I believe that the testosterone/DHT theory is true. However, it is only part of the picture. I believe that high levels of insulin, and even worse insulin resistance are the core cause of this conversion

 

High levels of insulin significantly lower if not totally cut off two other hormones. Glucagon and Sex Hormone Binding Globulin. Glucagon is basically insulin’s adversary, also produced in the same part of the pancreas. Glucagon removes artherosclerotic plaques, lowers triglycerides and improves overall blood flow.

 

SHBG is the more important thing relating to hair loss though. Without it, testosterone is “free”, free to be converted into DHT or be used by the body for its other important uses.
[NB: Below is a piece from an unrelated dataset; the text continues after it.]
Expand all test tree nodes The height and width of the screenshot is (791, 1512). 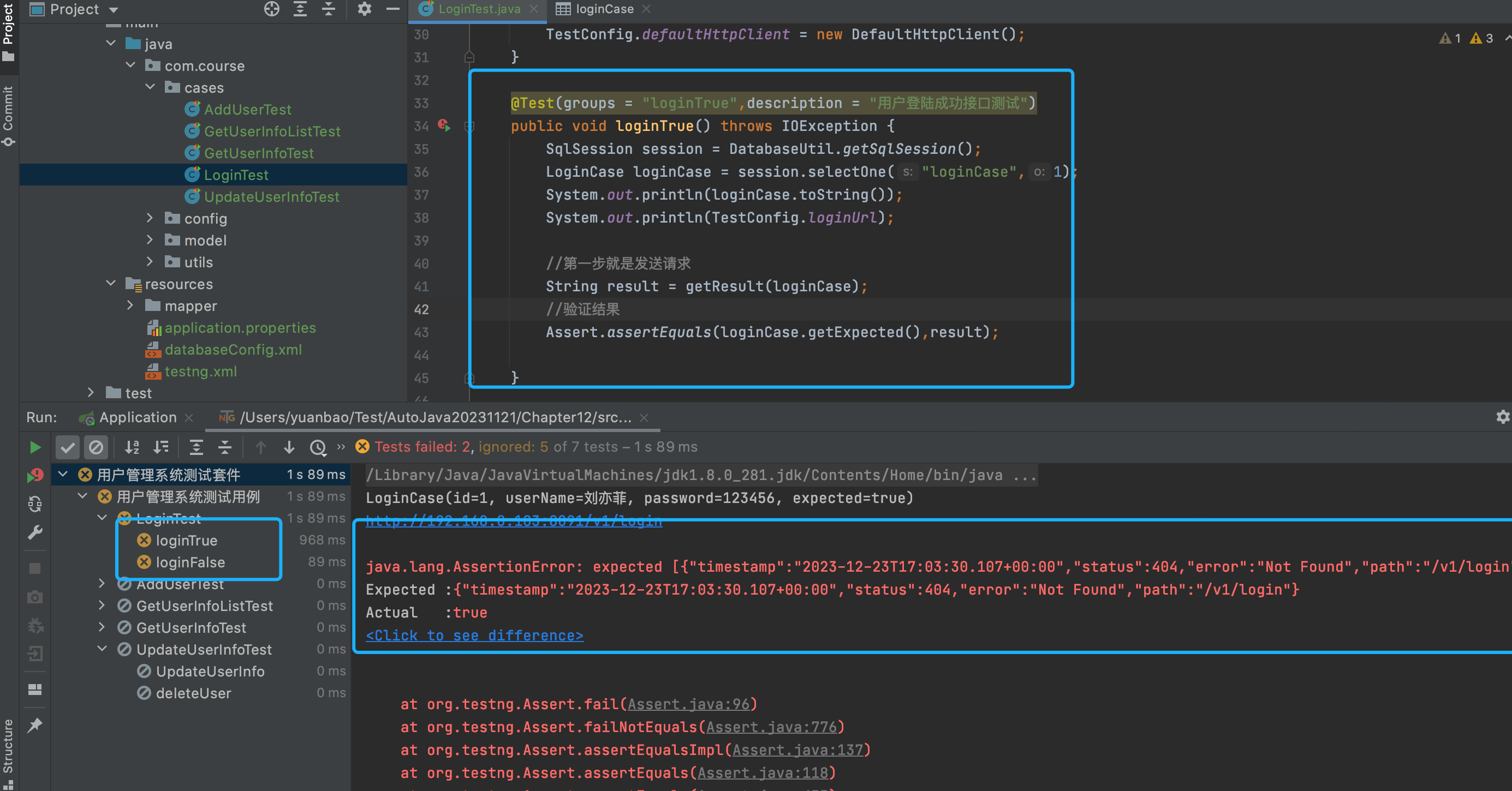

When SHBG is not in the blood stream in the quantities the body normally would require, I am of the opinion that allot of this excess free testosterone is then converted in the scalp to DHT. It has been shown that BOTH free T and DHT adversely affect hair follicles. More SHBG means much less free T.

 

People will come back at me with the fact that 1. many balding people are not actually insulin resistant. and 2. some insulin resistant people are not balding.

 

My responses would be 1. Some people are obviously less tolerant of high insulin levels than others and 2. this is where the genetic factor of baldness comes in. The androgens.

 

The people who are insulin resistant but are not balding lack the Alpha reductase and androgens to convert t to DHT locally. If you have elevated insulin levels, and DO have the capacity to convert T to DHT locally, you will bald.

 

This, I believe, is the connection between insulin resistance syndrome and male pattern baldness. Remember with insulin resistance you have astronomically high amounts of insulin in your system because you are eating a very high carbohydrate diet which would shoot your insulin levels up too high anyway, and your cells are to whatever degree resistant to its effects, so the pancreas has to produce more and more and more for the cells to utilize the blood glucose for energy.